___ EXERCISE INPUT ___
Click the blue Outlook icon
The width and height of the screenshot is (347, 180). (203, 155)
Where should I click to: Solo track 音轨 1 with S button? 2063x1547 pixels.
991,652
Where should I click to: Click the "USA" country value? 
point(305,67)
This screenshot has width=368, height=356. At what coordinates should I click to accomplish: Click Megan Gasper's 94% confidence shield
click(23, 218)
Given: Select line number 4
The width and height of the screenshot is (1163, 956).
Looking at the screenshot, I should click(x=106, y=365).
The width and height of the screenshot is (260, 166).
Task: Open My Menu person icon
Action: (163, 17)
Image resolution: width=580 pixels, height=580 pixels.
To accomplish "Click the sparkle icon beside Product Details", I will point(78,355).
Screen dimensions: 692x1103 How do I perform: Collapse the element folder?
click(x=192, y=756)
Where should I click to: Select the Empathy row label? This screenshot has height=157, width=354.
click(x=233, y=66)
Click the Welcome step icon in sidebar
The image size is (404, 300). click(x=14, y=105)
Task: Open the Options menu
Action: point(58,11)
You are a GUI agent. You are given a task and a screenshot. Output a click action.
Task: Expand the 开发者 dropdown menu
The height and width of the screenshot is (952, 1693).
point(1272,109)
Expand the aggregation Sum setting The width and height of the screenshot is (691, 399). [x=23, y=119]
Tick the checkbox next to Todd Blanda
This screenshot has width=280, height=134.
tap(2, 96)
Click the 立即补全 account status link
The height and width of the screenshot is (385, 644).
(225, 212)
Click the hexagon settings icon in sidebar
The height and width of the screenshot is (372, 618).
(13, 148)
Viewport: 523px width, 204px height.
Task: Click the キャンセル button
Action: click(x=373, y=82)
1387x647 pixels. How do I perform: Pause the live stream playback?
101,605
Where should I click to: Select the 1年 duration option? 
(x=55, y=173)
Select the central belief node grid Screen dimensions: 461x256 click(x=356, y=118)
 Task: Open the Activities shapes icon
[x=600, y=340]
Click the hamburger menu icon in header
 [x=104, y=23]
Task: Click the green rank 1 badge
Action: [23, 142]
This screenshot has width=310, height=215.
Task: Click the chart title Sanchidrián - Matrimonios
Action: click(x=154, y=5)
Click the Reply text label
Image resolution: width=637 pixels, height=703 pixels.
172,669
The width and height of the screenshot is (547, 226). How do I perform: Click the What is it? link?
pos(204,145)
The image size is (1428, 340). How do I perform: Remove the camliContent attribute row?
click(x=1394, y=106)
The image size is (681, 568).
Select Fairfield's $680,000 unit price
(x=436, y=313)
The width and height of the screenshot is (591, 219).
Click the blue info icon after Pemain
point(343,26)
___
## TASK
The records above must be set down again exactly as written.

## OUTPUT FOR THIS EXERCISE
Click the blue Outlook icon
The width and height of the screenshot is (347, 180). (203, 155)
Where should I click to: Solo track 音轨 1 with S button? 2063x1547 pixels.
991,652
Where should I click to: Click the "USA" country value? 
point(305,67)
This screenshot has width=368, height=356. At what coordinates should I click to accomplish: Click Megan Gasper's 94% confidence shield
click(23, 218)
Given: Select line number 4
The width and height of the screenshot is (1163, 956).
Looking at the screenshot, I should click(x=106, y=365).
The width and height of the screenshot is (260, 166).
Task: Open My Menu person icon
Action: (163, 17)
Image resolution: width=580 pixels, height=580 pixels.
To accomplish "Click the sparkle icon beside Product Details", I will point(78,355).
Screen dimensions: 692x1103 How do I perform: Collapse the element folder?
click(x=192, y=756)
Where should I click to: Select the Empathy row label? This screenshot has height=157, width=354.
click(x=233, y=66)
Click the Welcome step icon in sidebar
The image size is (404, 300). click(x=14, y=105)
Task: Open the Options menu
Action: point(58,11)
You are a GUI agent. You are given a task and a screenshot. Output a click action.
Task: Expand the 开发者 dropdown menu
The height and width of the screenshot is (952, 1693).
point(1272,109)
Expand the aggregation Sum setting The width and height of the screenshot is (691, 399). [x=23, y=119]
Tick the checkbox next to Todd Blanda
This screenshot has width=280, height=134.
tap(2, 96)
Click the 立即补全 account status link
The height and width of the screenshot is (385, 644).
(225, 212)
Click the hexagon settings icon in sidebar
The height and width of the screenshot is (372, 618).
(13, 148)
Viewport: 523px width, 204px height.
Task: Click the キャンセル button
Action: click(x=373, y=82)
1387x647 pixels. How do I perform: Pause the live stream playback?
101,605
Where should I click to: Select the 1年 duration option? 
(x=55, y=173)
Select the central belief node grid Screen dimensions: 461x256 click(x=356, y=118)
 Task: Open the Activities shapes icon
[x=600, y=340]
Click the hamburger menu icon in header
 [x=104, y=23]
Task: Click the green rank 1 badge
Action: [23, 142]
This screenshot has width=310, height=215.
Task: Click the chart title Sanchidrián - Matrimonios
Action: click(x=154, y=5)
Click the Reply text label
Image resolution: width=637 pixels, height=703 pixels.
172,669
The width and height of the screenshot is (547, 226). How do I perform: Click the What is it? link?
pos(204,145)
The image size is (1428, 340). How do I perform: Remove the camliContent attribute row?
click(x=1394, y=106)
The image size is (681, 568).
Select Fairfield's $680,000 unit price
(x=436, y=313)
The width and height of the screenshot is (591, 219).
Click the blue info icon after Pemain
point(343,26)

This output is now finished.